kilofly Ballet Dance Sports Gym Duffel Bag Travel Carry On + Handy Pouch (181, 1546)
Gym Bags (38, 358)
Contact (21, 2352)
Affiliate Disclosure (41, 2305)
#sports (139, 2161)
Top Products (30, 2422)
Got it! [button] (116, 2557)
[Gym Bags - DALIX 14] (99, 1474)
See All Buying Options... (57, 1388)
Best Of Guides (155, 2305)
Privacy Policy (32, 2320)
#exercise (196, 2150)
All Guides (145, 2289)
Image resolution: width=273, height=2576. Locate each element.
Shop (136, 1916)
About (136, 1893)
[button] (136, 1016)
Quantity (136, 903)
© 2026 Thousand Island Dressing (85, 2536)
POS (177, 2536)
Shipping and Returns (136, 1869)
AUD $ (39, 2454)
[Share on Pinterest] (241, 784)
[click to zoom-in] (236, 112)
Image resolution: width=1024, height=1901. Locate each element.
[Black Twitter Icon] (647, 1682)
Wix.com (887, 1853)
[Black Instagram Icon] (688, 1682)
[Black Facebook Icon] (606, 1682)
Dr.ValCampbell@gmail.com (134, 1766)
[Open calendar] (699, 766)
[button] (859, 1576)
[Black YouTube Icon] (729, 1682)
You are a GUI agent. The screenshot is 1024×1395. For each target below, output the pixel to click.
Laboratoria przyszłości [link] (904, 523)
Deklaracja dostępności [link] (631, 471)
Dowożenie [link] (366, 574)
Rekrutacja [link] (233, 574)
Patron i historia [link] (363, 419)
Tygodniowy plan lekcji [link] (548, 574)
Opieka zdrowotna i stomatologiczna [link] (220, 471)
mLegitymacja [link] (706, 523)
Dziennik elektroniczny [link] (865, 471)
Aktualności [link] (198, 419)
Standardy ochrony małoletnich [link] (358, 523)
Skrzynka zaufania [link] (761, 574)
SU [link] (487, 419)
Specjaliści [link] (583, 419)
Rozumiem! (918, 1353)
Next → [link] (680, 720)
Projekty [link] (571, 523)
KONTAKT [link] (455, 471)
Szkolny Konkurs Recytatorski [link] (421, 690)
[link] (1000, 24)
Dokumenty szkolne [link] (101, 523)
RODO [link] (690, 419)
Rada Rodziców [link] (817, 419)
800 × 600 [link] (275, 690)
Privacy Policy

:::::

**ABOUT THIS TASK**. Precisely the lines between those holding "You are a GUI" and "Rada Rodziców [link] (817, 419)", inclusive, are to be reproduced from the listing above, with nothing added.

**ANSWER FOR THE TASK**.
You are a GUI agent. The screenshot is 1024×1395. For each target below, output the pixel to click.
Laboratoria przyszłości [link] (904, 523)
Deklaracja dostępności [link] (631, 471)
Dowożenie [link] (366, 574)
Rekrutacja [link] (233, 574)
Patron i historia [link] (363, 419)
Tygodniowy plan lekcji [link] (548, 574)
Opieka zdrowotna i stomatologiczna [link] (220, 471)
mLegitymacja [link] (706, 523)
Dziennik elektroniczny [link] (865, 471)
Aktualności [link] (198, 419)
Standardy ochrony małoletnich [link] (358, 523)
Skrzynka zaufania [link] (761, 574)
SU [link] (487, 419)
Specjaliści [link] (583, 419)
Rozumiem! (918, 1353)
Next → [link] (680, 720)
Projekty [link] (571, 523)
KONTAKT [link] (455, 471)
Szkolny Konkurs Recytatorski [link] (421, 690)
[link] (1000, 24)
Dokumenty szkolne [link] (101, 523)
RODO [link] (690, 419)
Rada Rodziców [link] (817, 419)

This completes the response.